STATED PROBLEM: Write the records out again, substituting "icon" for every "button" and changing nothing else. Leave out the pictures.

─── DATA SHOWN

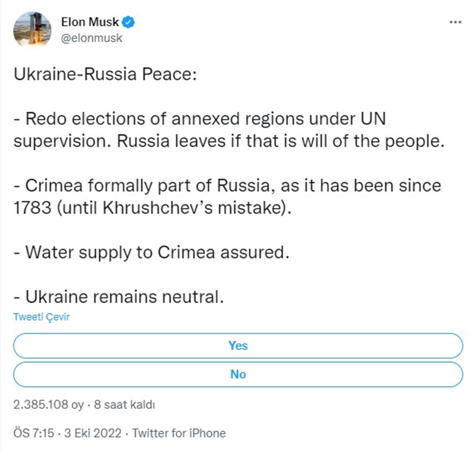Click the "Ukraine-Russia Peace:" heading
The height and width of the screenshot is (451, 476).
[x=104, y=74]
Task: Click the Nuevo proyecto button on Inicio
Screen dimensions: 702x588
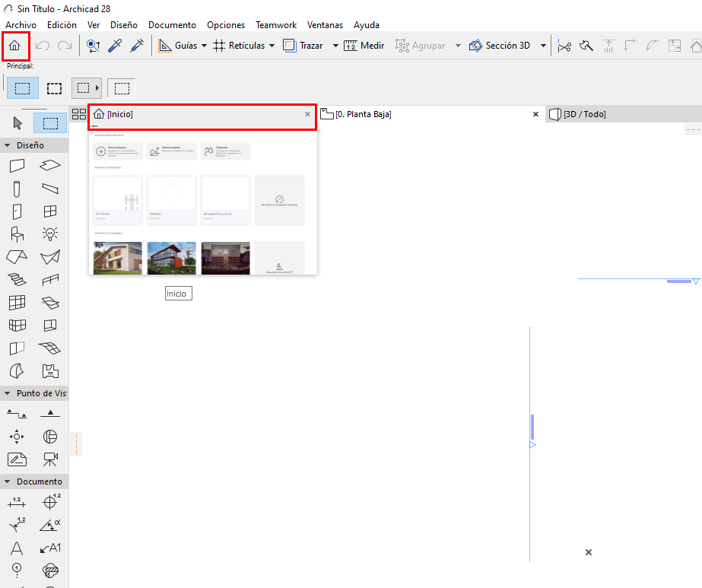Action: [x=118, y=151]
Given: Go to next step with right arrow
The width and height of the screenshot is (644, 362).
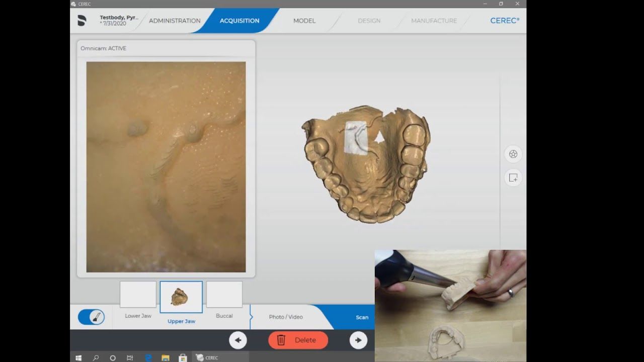Looking at the screenshot, I should [x=358, y=340].
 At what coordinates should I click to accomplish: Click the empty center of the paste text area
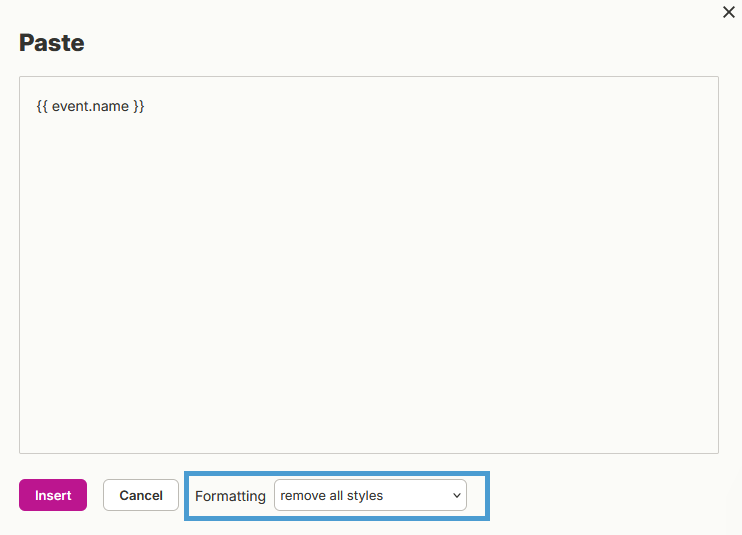click(369, 265)
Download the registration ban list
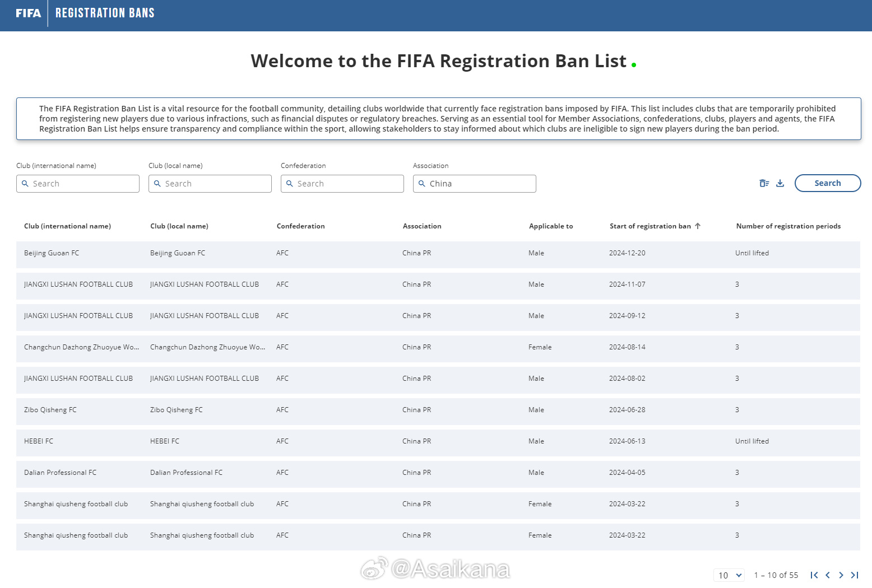872x588 pixels. tap(780, 183)
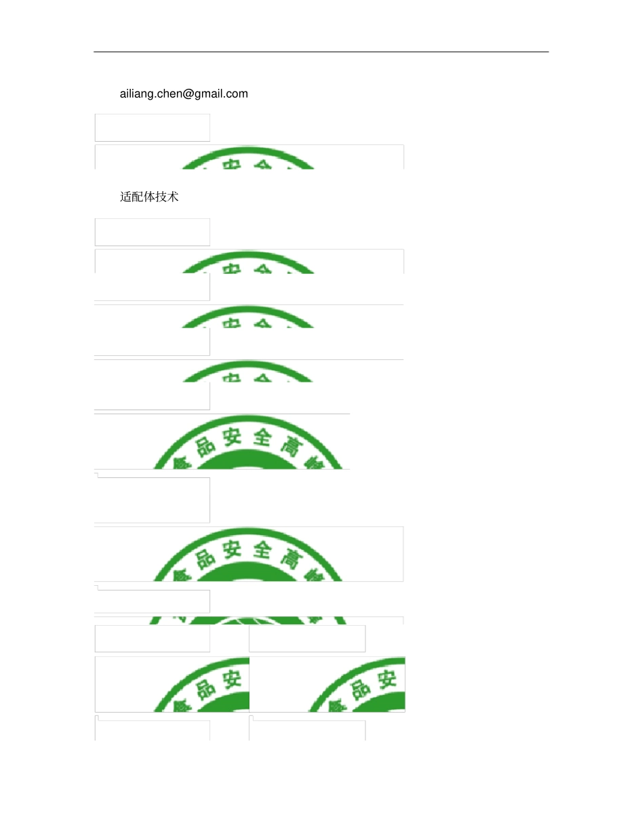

──────

SOLVED PROBLEM:
Click the "Ukraine-Russia Peace:" heading
The height and width of the screenshot is (451, 476).
[x=104, y=74]
Task: Click the Nuevo proyecto icon on Inicio
Screen dimensions: 702x588
Action: [x=118, y=151]
Given: Go to next step with right arrow
The width and height of the screenshot is (644, 362).
Looking at the screenshot, I should [x=358, y=340].
 At what coordinates should I click to accomplish: Click the empty center of the paste text area
click(369, 265)
Download the registration ban list
872x588 pixels. tap(780, 183)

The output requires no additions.